Y ahora solidarios
Agustín Jiménez
12/01/2005
El pavoroso cabreo de las placas tectónicas en Asia ha colocado a occidente en una ola de solidaridad, que ojalá dure pero seguramente se desvanezca dentro de un par de telediarios. Los países ricos porfían entre sí. El rey de los suecos ha echado la bronca a su gobierno por los fallos en la gestión de la crisis. La ministra francesa de defensa ha tenido que defenderse de un impertinente presentador de noticiario que le preguntaba una y otra vez por qué los únicos helicópteros que sobrevolaban Tailandia eran todavía los americanos. A éstos, famosos en la actualidad por su belicosidad y su afición a la tortura, el tsunami les dará tal vez la oportunidad de hacer el bien sin perpetrar el mal y el general que aún lleva sus relaciones externas confía en que mejore la imagen que tienen de ellos los musulmanes, a los que América ha combatido con un éxito similar. En el desastre de Asia es fácil ponerse de acuerdo, primero, porque la ausencia de factor humano alivia las discusiones y el margen de manipulación. Es improbable que el seísmo lo haya causado ni ETA ni Bin Laden ni los servicios secretos israelíes. Segundo, porque hay muchos occidentales entre las víctimas. En Suecia, por ejemplo, es la mayor catástrofe nacional que se recuerda. Suiza o Alemania, grandes exportadores de turistas, se han volcado, pues, en los lloros y la ayuda.
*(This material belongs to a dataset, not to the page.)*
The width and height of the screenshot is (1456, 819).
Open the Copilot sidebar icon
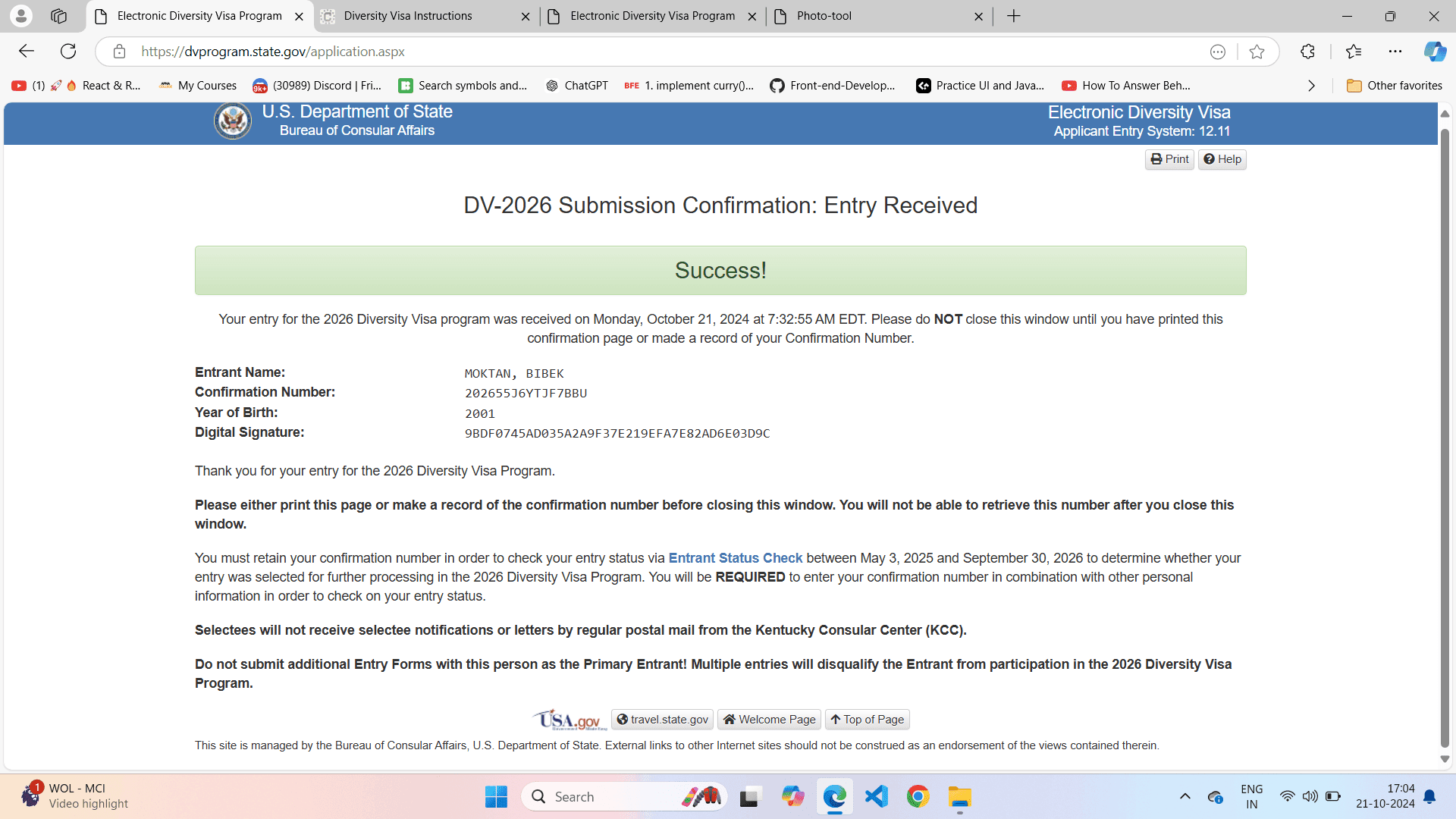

Hace ya bastantes años que no se representa “La barca sin pescador”, aquel drama efectista de Alejandro Casona cuya tesis era que carecemos de imaginación para medir el daño que causamos a los desconocidos. La globalización ha eliminado a los desconocidos. Hoy nos conocemos todos y el turismo escapista es prácticamente imposible como han comprobado en sus carnes los suecos desaparecidos en la exótica riada de Asia. Todo ello porque las comunicaciones son comunicaciones mucho más instantáneas que el nescafé, que en los años sesenta simbolizaba la celeridad de los procesos. Pero la rapidez se aplica a todo, también a los sentimientos, y es previsible que la nuestra se disuelva como una cucharada de polvillos en agua caliente. Lo que sí podríamos es hacernos menos la puñeta unos a otros. En unos segundos, las olas mataron a más gente que las bombas de Bush en meses de cálculos balísticos. Si Dios y la naturaleza nos castigan tanto, no deberíamos aumentar el daño que nos hacemos los unos a los otros.